It's a Dad's Life:We've had many column inches devoted to resolutions and new starts over the last couple of weeks, writes Adam Brophy.
My monsters, of course, are still too young to grasp the nature of a change in year. To them, this is just another week. They know there is something unusual about it because we are on holiday and doing our best to extend the Christmas buzz into January, but they have no expectation of change that many of us hope for right now.
Wouldn't it be great if we could maintain that roll of life into adulthood? If we didn't have to worry about breaking down the years and our lives into small segments at the end of which we expect to have achieved something new?

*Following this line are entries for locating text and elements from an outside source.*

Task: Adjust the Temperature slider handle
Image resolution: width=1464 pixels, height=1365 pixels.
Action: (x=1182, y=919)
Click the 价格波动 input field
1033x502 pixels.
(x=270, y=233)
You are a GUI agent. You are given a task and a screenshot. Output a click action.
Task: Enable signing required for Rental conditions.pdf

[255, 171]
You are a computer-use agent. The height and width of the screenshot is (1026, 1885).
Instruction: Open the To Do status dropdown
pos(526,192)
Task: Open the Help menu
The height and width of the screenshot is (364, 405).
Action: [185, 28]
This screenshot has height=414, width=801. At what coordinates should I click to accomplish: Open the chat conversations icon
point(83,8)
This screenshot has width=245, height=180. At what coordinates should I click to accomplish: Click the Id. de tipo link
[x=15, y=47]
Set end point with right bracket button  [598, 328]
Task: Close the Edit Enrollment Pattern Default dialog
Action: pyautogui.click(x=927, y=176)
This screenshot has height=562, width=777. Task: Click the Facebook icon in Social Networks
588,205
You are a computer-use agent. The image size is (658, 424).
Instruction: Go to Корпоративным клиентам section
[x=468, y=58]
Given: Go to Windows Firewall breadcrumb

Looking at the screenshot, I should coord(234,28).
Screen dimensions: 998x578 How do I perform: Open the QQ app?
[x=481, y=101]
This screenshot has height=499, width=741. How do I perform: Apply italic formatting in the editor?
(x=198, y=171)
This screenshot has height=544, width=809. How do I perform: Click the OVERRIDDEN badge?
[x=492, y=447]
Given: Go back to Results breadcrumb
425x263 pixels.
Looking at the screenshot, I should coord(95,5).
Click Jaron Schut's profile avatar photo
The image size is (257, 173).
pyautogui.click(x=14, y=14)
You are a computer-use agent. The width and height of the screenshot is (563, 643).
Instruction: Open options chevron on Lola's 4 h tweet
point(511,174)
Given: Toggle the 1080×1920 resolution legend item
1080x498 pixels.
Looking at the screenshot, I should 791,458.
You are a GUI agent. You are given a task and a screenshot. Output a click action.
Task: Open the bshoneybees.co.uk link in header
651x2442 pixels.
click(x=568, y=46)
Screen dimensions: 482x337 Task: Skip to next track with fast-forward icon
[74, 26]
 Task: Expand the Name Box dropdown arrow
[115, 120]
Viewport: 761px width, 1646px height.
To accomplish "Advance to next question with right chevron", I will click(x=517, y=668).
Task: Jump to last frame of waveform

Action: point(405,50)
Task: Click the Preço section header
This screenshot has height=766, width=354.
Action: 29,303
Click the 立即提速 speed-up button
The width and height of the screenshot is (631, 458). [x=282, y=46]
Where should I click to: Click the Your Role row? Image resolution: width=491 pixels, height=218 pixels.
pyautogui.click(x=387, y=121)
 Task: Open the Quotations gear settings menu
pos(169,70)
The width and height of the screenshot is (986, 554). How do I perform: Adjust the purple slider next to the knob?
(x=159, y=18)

We get to the end of December, look back at the year and take stock. Have we moved on, have we improved, are our lives immeasurably superior to the way they were 12 months ago? To prepare then for the onslaught of the new year, we make our professions of change and lay out our forecasts for the next 12 months. We tell ourselves we'll lose a stone and get that promotion, move house and upgrade the car. We will be wealthier and thinner than we are now.
I want to not care. I want to concern myself about the future in the way my two-year-old does.
Okay, her only concerns are who is going to feed her next and that hopefully one of her parents will eventually realise her nappy is stinking, put down the newspaper and change her. I suppose that will come to me, whether I like it or not, in my last days, but for now the younger doesn't see beyond the now.
For a child, today is everything; tomorrow is a new world you wake up in each morning, where you manage the cards you have been dealt. She doesn't have to budget for her future or worry about self-improvement, she knows it will come.
Would anarchy erupt if we were all to adopt the toddler model, would nation states collapse and Microsoft crumble? Or would some semblance of momentary order surface that could accommodate the mercurial whims of each individual's changing needs? It would require us to move forward in regressing backwards.
The buzzword for 2007 may well be mindfulness. While all around us are warning signs to ease off the spending throttle as interest rates rise - to appreciate what we already have - it would appear that the idea of being mindful is ready to take hold. If only the word itself could be changed, because already it smacks of the loony left in which, it appears, I am well established.
"Being mindful" may be an understandable "way of being" to the organic-vegetable-buying, separate-paper- and-plastic recycling brood of south Dublin, but your average taxi driver (the yardstick of all social behaviour and public opinion) will tell you to be mindful of adding a tip.
So, how can the concept be made more acceptable? Call it the toddler theory or the notion of rampant nowism?
Well, whatever label we put on it, here's what I advise. Put down your self-help books, grab a child (if you don't have one of your own, make sure to get the parents' permission) and ask them how they do it. When they look at you perplexed, let them go and simply stalk them for a week or two.
You should have learnt enough by the time you get slapped with the restraining order. If you have no child/model to work with, mine are available for reasonable rates.
Since getting involved in the parenting game I have often heard other fathers claim that they learn more from their kids than they teach them.
Until now I remained sceptical, but, armed with my new theory of re-toddlerisation, I predict great things for 2007. Sorry, I mean each day will bring its own wonders as I readjust to wearing a nappy.